At 8.30 pm on 10 September 1599, the brethren of the Confraternities of Misericordia and of San Giovanni Decollato of the Florentine Nation were called urgently “because the next morning some prisoners had to be executed in the prisons of Tordinona, where Giacomo and Bernardo were being held, and Corte Savella”.
The next morning Giacomo and Bernardo had to climb onto the cart that was to take them from Tordinona to Piazza di Castel Sant’Angelo where the executions were to take place. The procession halted briefly outside Corte Savella to collect Lucrezia and Beatrice, who walked in front of the cart to the gallows. The procession passed through Via di Monserrato, Via de’ Banchi and Via San Celso, which were then the busiest streets in Rome. When the condemned prisoners arrived in the square they attended a Mass and said their last farewells. The first to mount the scaffold was Bernardo, so that he could watch his family suffer their terrible deaths. Then Lucrezia was forced to climb up; she had already fainted before her head was placed on the block and the axe came down and severed it.
Beatrice was next, the crowd murmured, sobs were heard, the young woman put her head on the block and the sharp blade of the executioner’s axe also came down on her neck. Bernardo could not stomach such a cruel spectacle and passed out. Then Giacomo appeared, his body bare and racked with torture; he again proclaimed Bernardo’s innocence, then laid his head on the block, and met his death with one powerful blow of the bludgeon that smashed his head. Giacomo’s already lifeless body rolled over and the executioner flayed, quartered and dismembered it and hung the pieces from butcher’s hooks.
The dead bodies, or what was left of them, remained on view until 11 pm, the brethren of the Confraternity of San Giovanni Decollato recomposed Giacomo’s pitiful remains and took them to their church to hand them over to the relatives who, respecting his last wishes, buried him in the small Church of San Tommaso dei Cenci. Lucrezia’s body was given to the Velli family. According to witnesses, her decapitated corpse was honoured by the people who carried it in procession along Via Giulia, across Ponte Sisto, and down the tree-lined Via del Gianicolo to the Church of San Pietro in Montorio, where the brethren of the Confraternity of the Sacre Stimmate and Beatrice’s confessor laid it in a burial niche in the apse.

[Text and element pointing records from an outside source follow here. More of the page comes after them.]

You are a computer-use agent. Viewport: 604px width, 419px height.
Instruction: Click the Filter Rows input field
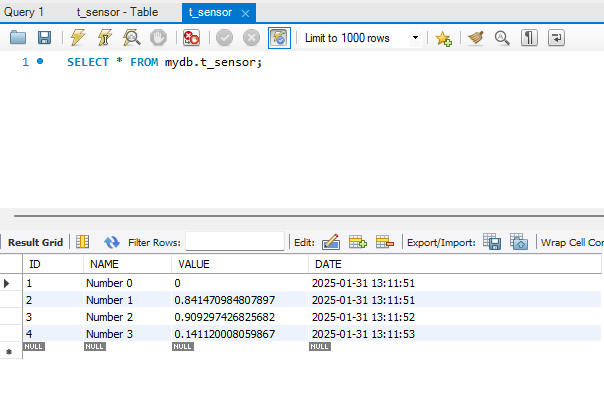coord(235,242)
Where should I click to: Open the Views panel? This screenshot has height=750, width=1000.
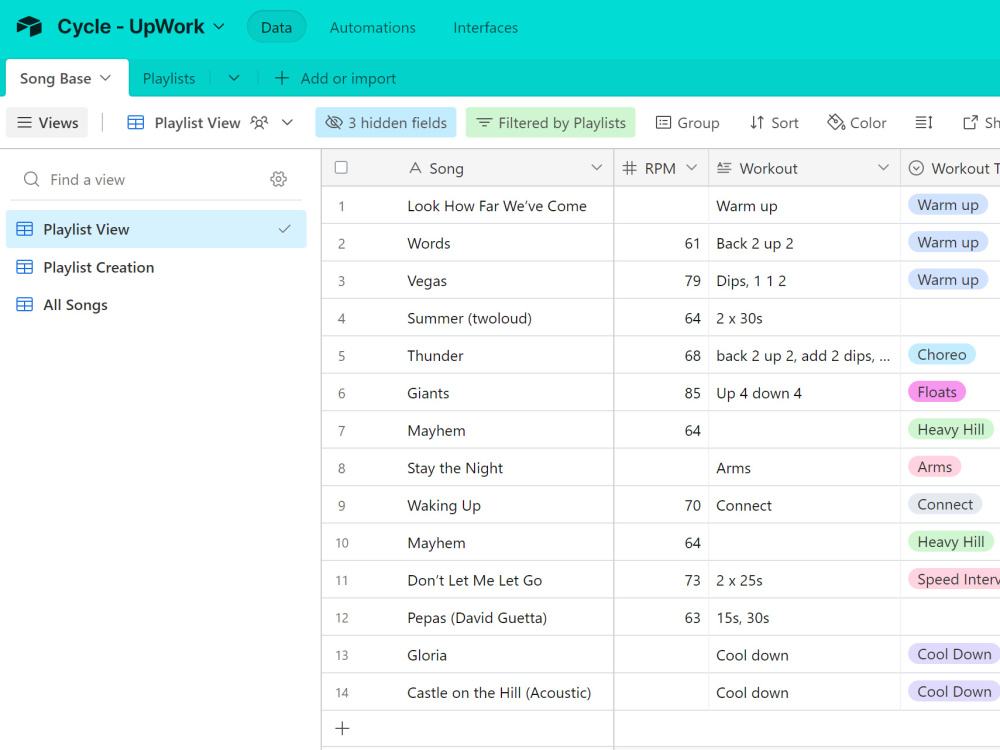click(x=47, y=122)
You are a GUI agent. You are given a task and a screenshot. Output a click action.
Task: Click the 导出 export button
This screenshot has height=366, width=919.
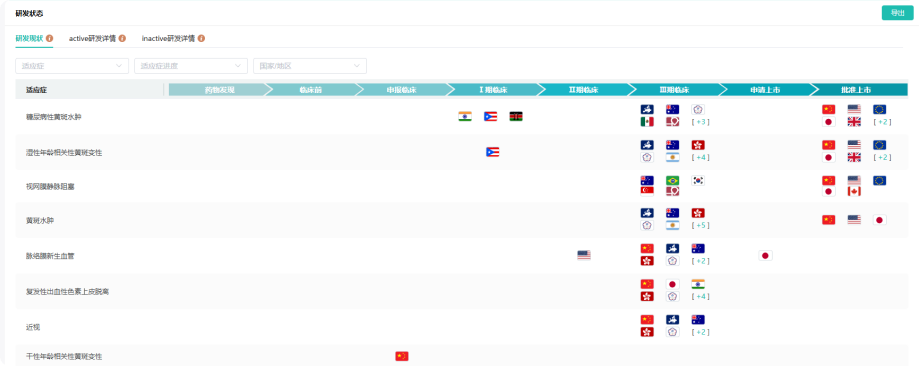click(897, 13)
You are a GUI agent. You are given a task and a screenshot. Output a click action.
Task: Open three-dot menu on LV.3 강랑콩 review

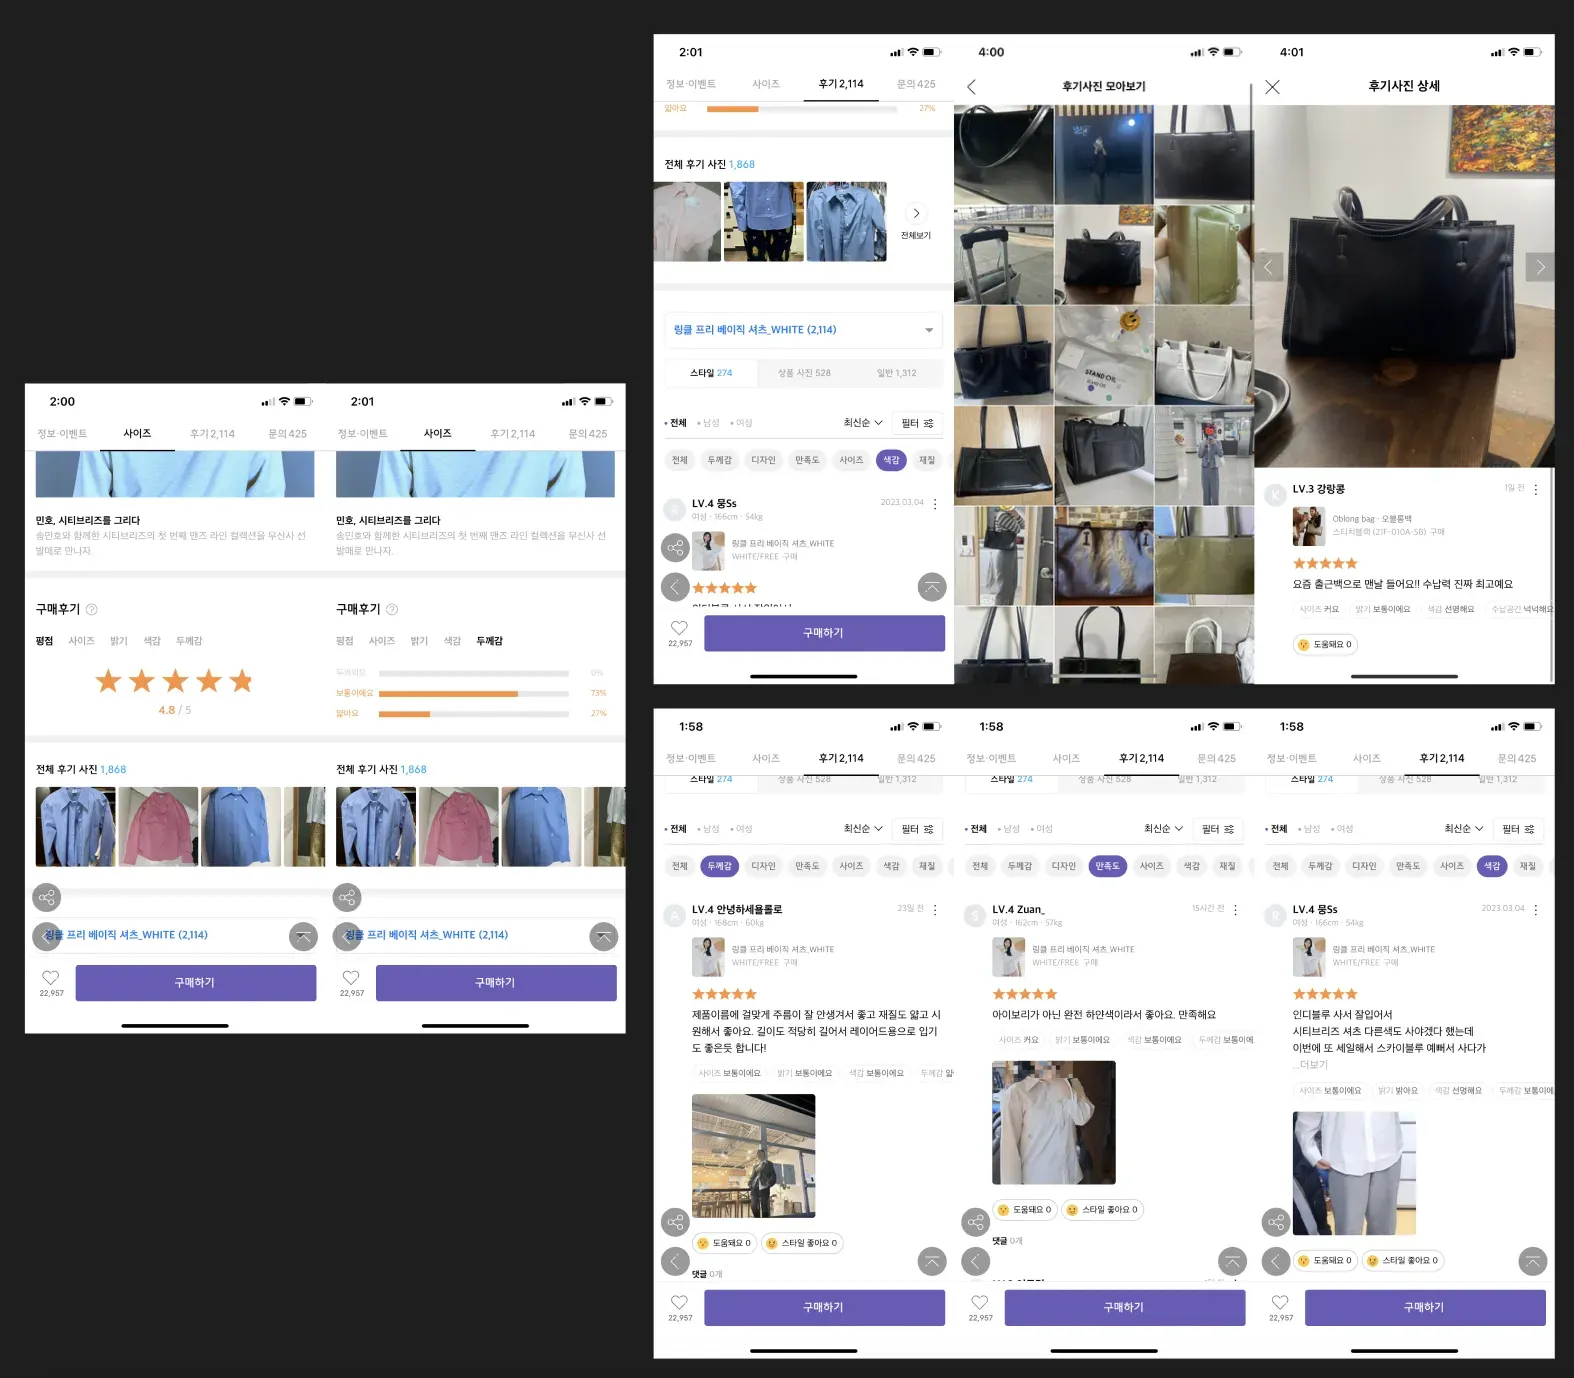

According to some, the two executioners who carried out the death sentences on Beatrice and Giacomo Cenci and Lucrezia Petroni – Mastro Alessandro Bracca and Mastro Peppe – both came to a tragic end: the first died thirteen days after the Cencis’ atrocious death, plagued by nightmares and remorse for having inflicted such horrible agony on them and, in particular, for torturing Giacomo Cenci with red-hot pincers; the second executioner was stabbed to death at Porta Castello, a month after Beatrice’s execution.